Advantages Many species of freshwater fish can be caught using casters
Disadvantages Keeping them in the fridge might upset your other half.
The pupa of the fly is more commonly known to anglers as a caster. At this point in the flies life cycle it proves to be an almost irresistable bait, and one that many match anglers consider to be the best bait bar none. When used corectly it is possible to catch many different species of fish, from the smallest gudgeon to the largest carp. This is what makes casters one of the most popular baits available to any angler.
Casters can be purchased from any tackle shop, the cost varies from place to place, but as a general rule expect to pay in the region of £5 per pint. This is a fair price since it takes about five pints of maggots to make three pints of casters. Alternatively you can make your own. If you have read my other review on maggots, and how to breed them, there are only a few more steps to take to produce a far superior bait to any available in the shops.
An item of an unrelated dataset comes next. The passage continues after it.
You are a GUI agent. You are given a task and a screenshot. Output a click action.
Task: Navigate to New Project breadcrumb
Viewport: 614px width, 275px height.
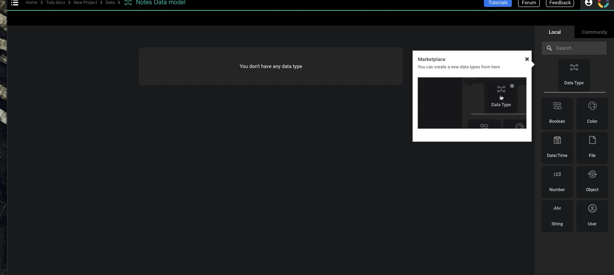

The colours of the casters will vary, however you can change their colour so that they all look similar quite simply. On the evening before you intend to go fishing you should wrap all your casters in a wet towel inside a bucket. The next morning you will see all the casters have changed colour, to a deep red, this is the most productive colour a caster can be. The only problem now is you should remove any floaters.Floaters are, as the name suggests, casters that float in water. These have very little use to the angler, so they should be seperated from the other casters before you head off. All you have to do is pour some water into a container so that it's at least six inches deep and slowly introduce your casters.